Economic growth continues amid crosscurrents.
Major economies continue to expand, though interpreting recent data has become increasingly complex. In the U.S., labor demand appears to be moderating while immigration restrictions simultaneously constrain supply. Tariffs are contributing to inflationary pressures, though their impact may prove temporary. Meanwhile, increased defense spending across developed nations provides economic stimulus, though escalation into broader conflicts could reverse these benefits. Adding to near-term uncertainty, a federal government funding impasse that began on October 1st has furloughed non-essential workers, though markets have historically looked through such political disruptions.
Equity markets delivered strong returns.
U.S. stocks posted solid gains, advancing 8.2%1 in the third quarter, and 14.4%1 year to date. International equities slightly trailed domestic equities during the quarter at 6.9%2, but substantially outperformed year to date, rising 26.0%2. This outperformance reflects more attractive valuations in foreign markets and the dollar’s depreciation against major currencies.
Short-term interest rates in the U.S. are starting to fall.
The Federal Reserve continues navigating the challenge of balancing its dual mandate of full employment and price stability. In response, the Fed reduced the overnight Fed Funds rate by 0.25% to 4.1%. Short-term rates have followed suit, with 90-day Treasury Bills yielding 3.9%, down from 4.3% at year-end 2024. U.S. Treasury notes maturing in 10 years are yielding around 4.2%, slightly lower than at the start of the year.
The case for diversification and against market timing.
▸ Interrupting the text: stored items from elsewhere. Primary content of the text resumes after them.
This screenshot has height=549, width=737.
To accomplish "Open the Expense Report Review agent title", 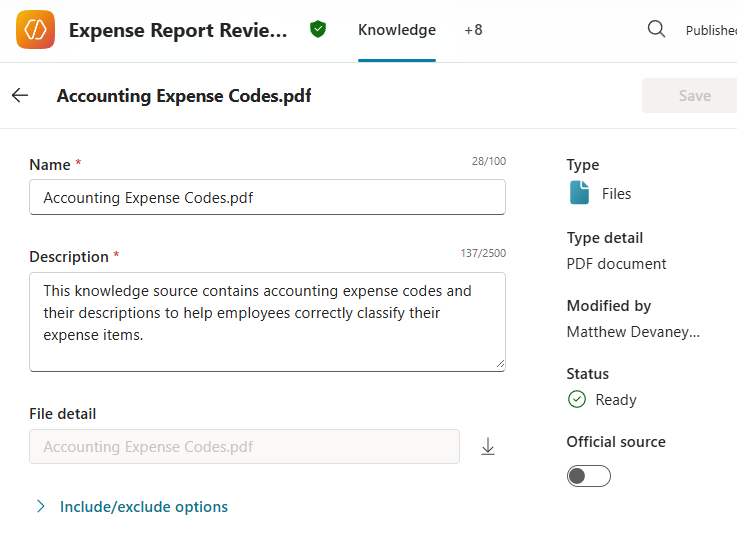I will pos(178,30).
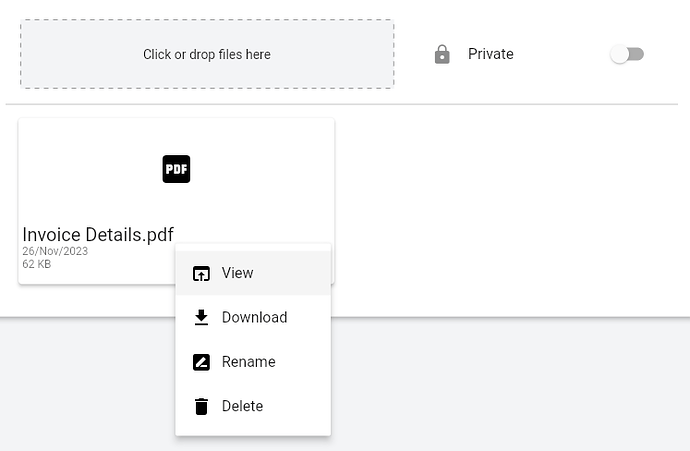Click the file drop upload area
This screenshot has height=451, width=690.
point(207,54)
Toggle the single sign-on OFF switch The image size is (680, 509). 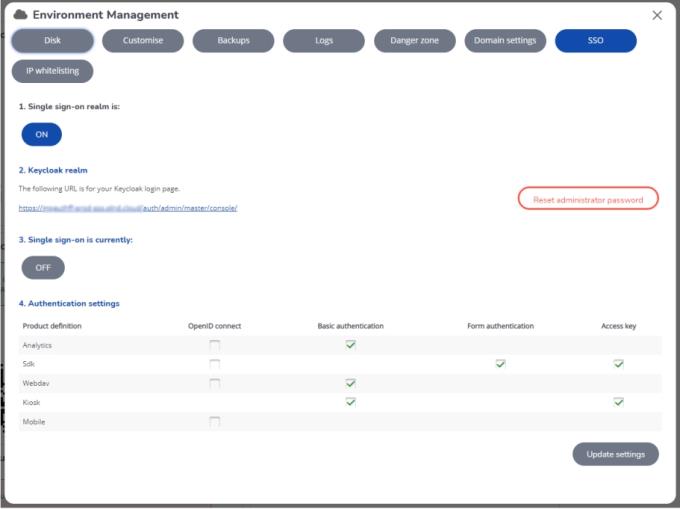pyautogui.click(x=43, y=268)
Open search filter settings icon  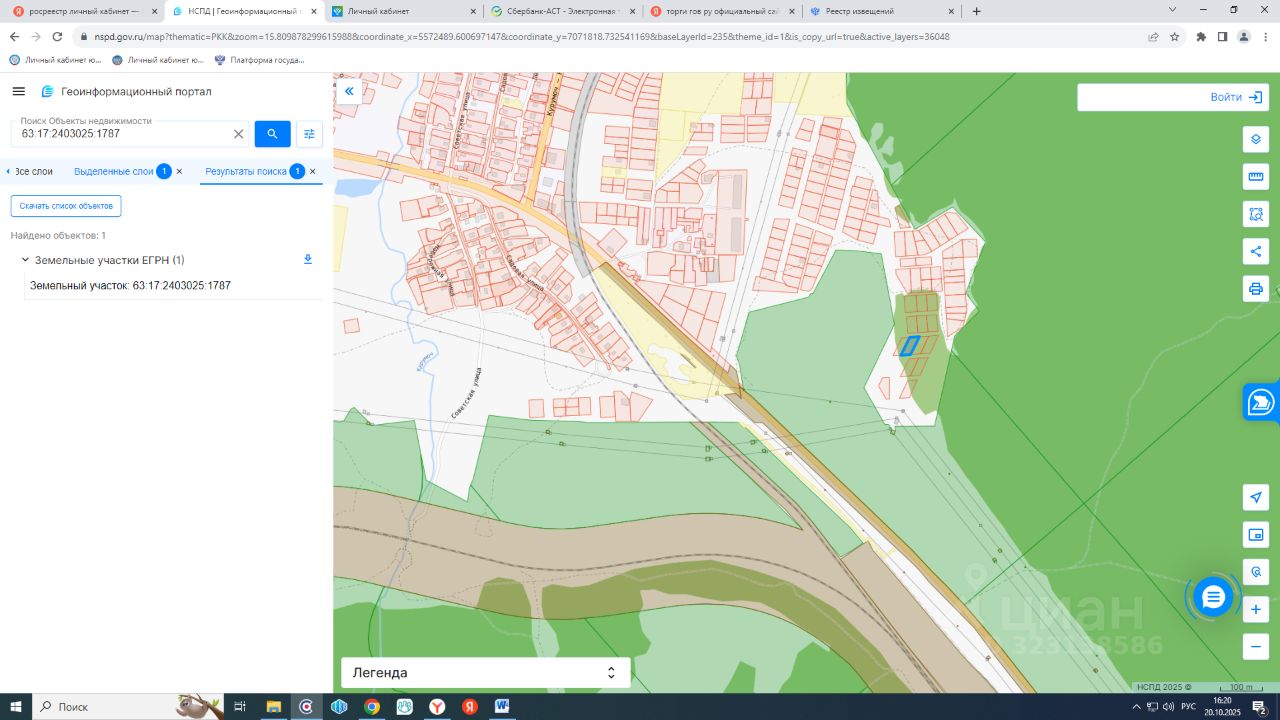tap(309, 134)
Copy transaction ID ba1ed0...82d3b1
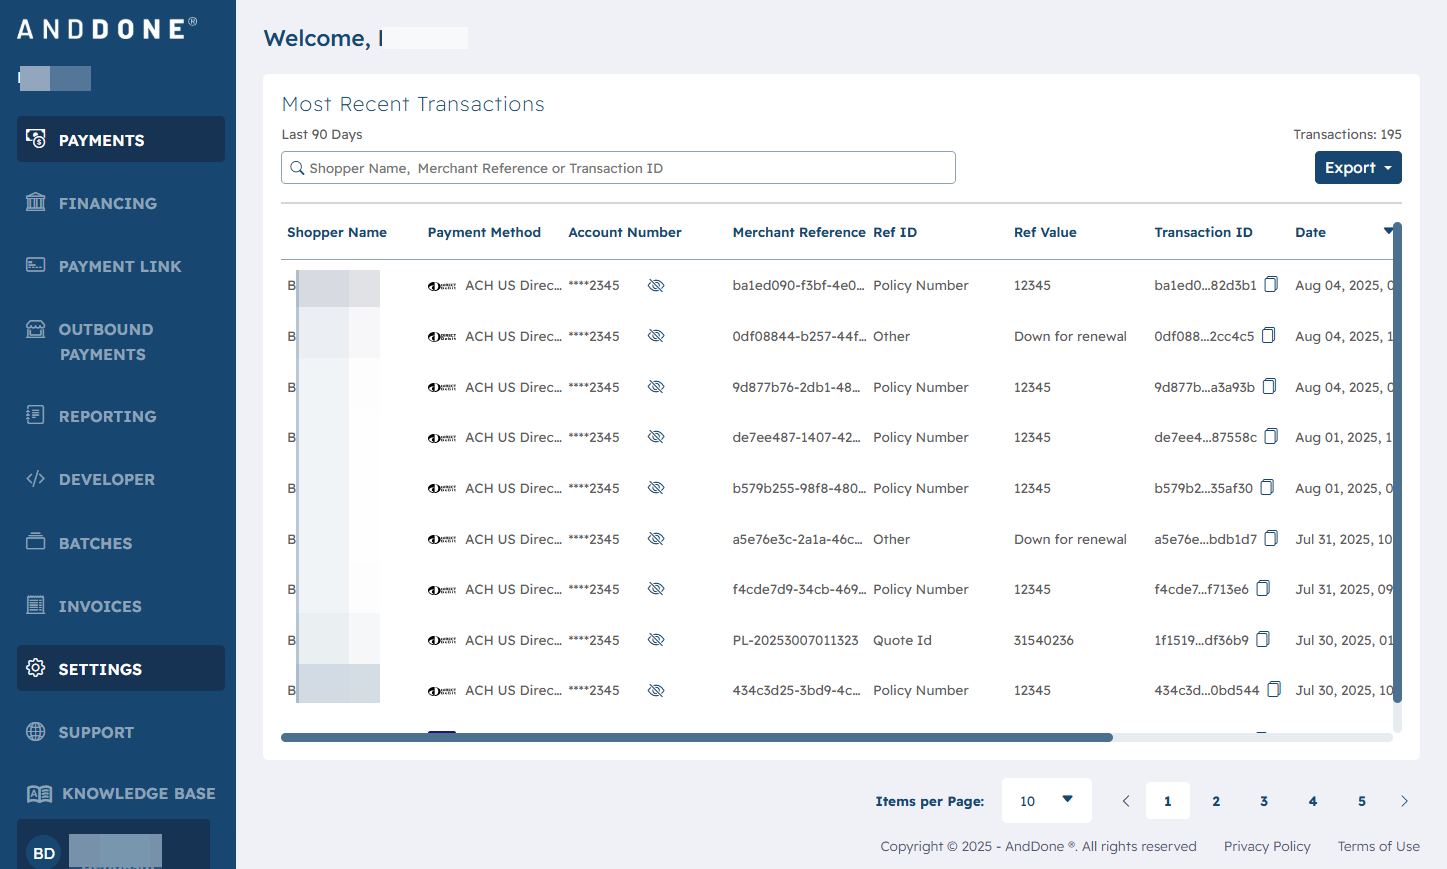Viewport: 1447px width, 869px height. click(1271, 285)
There have been a few instances when a group of stocks has captured the imagination of investors and led the market higher. But these periods never end well for those who are late to the party. Artificial intelligence may generate huge profits initially, but as the technology matures, the benefits are likely to spread to many industries and businesses. There will be winners and losers, and in an era of rapid technological change, there is no sure way to earn an above-average return. By owning a diversified portfolio of stocks, you will participate in positive returns from the adoption of new technology and avoid catastrophic losses, which might derail your goals. A balanced, diversified portfolio remains the best strategy to build wealth over time.
1Russell 3000 Index; 2MSCI All Country World Index, ex U.S.